## Directions
Please carry on the blog post about the Lake Genero old-time fiddle gathering, picking up right after its last sentence.

Posted by bj on Monday, September 1, 2008

I got back from the Lake Genero Fiddlin' Bear Old Time Gathering late last night, after spending two full (and I mean FULL) days there.

I hope to have a few photos posted within a few days.

I did a lot more noodling around than playing, since there was no hope that I was going to keep up with these old time jammers at this point in my fiddling experience, since nothing was slowed down, but WOW, it was incredible. And I WILL PARTICIPATE a whole lot more at next year's event. Since I now know The Secret.

There were three things of major significance to me that happened at this event.

First, I got to meet FHO's Terri Lukacko, aka FiddleJammer, who was my campsite neighbor and Lake Genero Tour Guide, as well as my general hangout buddy for most of my time there. Terri is warm, funny, wise, and a helluva fiddler. I'm so happy I got to know her face to face, and I look forward to meeting up with her for future fiddle adventures.

Second, I had fun learning to clog. Who woulda thunk? And those ancient tap dancing lessons I took as a kid allowed me to add percussion to the jams pretty easily. I'll be doing more of that, it's great exercise, as well as a new "instrument" to add to my repertoire. And maybe, someday in the far, far future, I'll be able to clog and fiddle at the same time. Maybe even clog and fiddle and SING at the same time. Though a certain doctor from Philly, my clogging teacher and an amazingly agile and fun fiddler, will probably beat me out by doing all that while pregnant, which she hopes to be by next year's Lake Genaro festival. I truly hope she achieves all her goals.

Third, and most significant! Terri clued me in on The Secret. I found out why I was having a hard time really nailing the oldtime sound. On this forum there's talk of cross tuning, but geez, no one has ever spit out that it's the KEY (pun totally intended) to the whole dang thing. If you're playing any of the songs that are in the key of D, then you're tuned ADAE. If you're playing in A, you're tuned AEAE.And every jam circle tunes to the same crosstuning and stays with songs in that key for the duration of the jam. Those were the two keys that were played in all the jam circles I happened to participate in, and that I recorded. I listened at some others, but that's going to be enough of a start for me in my learning curve, since I now have to basically reconstruct what I've been doing to accomodate this newfound knowledge, starting with songs in the key of D.

Steve had talked briefly about it back a few lessons ago, and mentioned it as the way certain sounds were achieved. He pointed out how in some songs the tune is played high then an octave lower, or a bassnote is added into a tune in a certain way, and that was usually done in one of the crosstunings, and said that's how the sound is achieved, but it didn't sink in when he said it in an offhand manner, the way it did seeing it in action in the jam circles. I suspect he also pushed me toward songs in the key of D as the place to start because it's closest to standard tuning (with only the G string changed) and there would be fewest adjustments to the songs I've learned in standard tuning.

## Entries
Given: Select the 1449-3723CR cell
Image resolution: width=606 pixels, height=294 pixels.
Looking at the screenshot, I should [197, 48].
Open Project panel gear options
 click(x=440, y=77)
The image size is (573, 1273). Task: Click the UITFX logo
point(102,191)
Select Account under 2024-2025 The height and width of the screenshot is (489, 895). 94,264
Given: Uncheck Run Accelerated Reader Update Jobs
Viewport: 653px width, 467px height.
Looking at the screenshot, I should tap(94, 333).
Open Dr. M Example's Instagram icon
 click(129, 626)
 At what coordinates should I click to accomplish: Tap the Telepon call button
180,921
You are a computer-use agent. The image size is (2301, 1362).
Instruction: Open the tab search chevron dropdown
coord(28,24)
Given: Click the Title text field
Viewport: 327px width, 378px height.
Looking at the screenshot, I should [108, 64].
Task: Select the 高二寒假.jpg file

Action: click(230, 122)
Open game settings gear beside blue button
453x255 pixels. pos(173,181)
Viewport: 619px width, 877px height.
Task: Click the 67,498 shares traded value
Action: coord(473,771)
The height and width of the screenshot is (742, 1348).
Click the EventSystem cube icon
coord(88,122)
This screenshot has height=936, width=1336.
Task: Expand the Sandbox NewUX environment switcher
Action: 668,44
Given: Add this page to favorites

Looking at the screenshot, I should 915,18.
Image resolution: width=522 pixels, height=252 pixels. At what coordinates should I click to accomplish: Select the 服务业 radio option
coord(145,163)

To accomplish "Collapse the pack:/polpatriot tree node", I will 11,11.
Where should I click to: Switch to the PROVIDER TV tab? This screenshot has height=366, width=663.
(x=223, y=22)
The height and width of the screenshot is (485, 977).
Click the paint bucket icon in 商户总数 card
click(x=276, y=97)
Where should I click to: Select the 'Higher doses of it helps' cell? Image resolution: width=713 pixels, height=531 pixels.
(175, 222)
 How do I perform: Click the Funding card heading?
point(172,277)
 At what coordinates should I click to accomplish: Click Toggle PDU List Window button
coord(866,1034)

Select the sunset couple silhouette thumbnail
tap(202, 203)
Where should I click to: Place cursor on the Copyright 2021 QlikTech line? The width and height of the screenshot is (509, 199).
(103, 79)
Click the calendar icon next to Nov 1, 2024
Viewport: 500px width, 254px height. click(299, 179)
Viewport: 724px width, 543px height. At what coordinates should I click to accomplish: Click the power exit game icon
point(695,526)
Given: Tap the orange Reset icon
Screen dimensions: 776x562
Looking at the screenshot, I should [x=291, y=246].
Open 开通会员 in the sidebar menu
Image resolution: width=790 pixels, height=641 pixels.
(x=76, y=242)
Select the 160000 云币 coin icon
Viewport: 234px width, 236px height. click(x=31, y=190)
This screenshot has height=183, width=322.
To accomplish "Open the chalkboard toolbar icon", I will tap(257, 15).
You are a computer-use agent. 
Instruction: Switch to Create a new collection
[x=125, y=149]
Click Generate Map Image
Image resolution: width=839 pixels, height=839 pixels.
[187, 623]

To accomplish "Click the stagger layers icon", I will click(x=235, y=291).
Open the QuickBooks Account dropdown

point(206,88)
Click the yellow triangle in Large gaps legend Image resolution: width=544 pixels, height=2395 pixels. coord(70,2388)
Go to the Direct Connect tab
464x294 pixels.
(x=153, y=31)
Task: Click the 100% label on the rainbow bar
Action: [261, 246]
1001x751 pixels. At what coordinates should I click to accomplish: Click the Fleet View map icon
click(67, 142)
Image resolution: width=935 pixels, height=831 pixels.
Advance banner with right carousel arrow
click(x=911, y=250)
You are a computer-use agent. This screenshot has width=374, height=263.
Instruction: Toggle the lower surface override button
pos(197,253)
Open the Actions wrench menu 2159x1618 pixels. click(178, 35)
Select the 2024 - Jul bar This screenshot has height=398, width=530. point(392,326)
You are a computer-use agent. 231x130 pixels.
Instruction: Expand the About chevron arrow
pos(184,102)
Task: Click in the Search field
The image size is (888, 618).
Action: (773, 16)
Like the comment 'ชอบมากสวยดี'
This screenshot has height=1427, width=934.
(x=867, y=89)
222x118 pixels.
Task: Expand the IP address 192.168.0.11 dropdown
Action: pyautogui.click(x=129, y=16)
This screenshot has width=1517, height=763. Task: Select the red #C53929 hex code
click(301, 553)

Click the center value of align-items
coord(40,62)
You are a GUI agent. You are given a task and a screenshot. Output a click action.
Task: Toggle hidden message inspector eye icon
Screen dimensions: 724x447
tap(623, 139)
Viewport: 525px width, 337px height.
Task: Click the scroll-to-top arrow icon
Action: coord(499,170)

## Exercise result
Part of the reason this whole cross tuning thing works is that it does allow even a beginner fiddler like me to noodle around within the tune and at least have the "wrong" notes be in the right key! The other part of the reason this works is because of the sympathetic notes thing. Even strings that aren't being played will ring a bit in the right key during a song. It creates a level underneath the one that is obvious to the ear. I could feel this underlevel in my chest and in my heart when some of the bigger and more experienced jam circles, some with five or more stellar fiddlers, really got cooking.

I've never seen and heard so many fiddlers in one place! The one thing I was a bit disappointed in was that I didn't meet anyone local to me, despite the event being only 60 miles away. The folks I met who are closest are approximately an hour's drive away. All the people I met were not only very friendly and encouraging, they were also very humble about their skills. This was most evident when they'd query me about whether I wanted to lead a song, and I'd admit that I was an aspiring fiddler, and not quite ready to take up that torch. The invariable response, even from the most incredible fiddlers there, was "We're all aspiring fiddlers."

16 comments on “The Secret is out . . .”

OTJunky Says:
Monday, September 1, 2008 @2:56:05 PM

"We're all aspiring fiddlers."

Ain't it the truth....

Glad you had a great time.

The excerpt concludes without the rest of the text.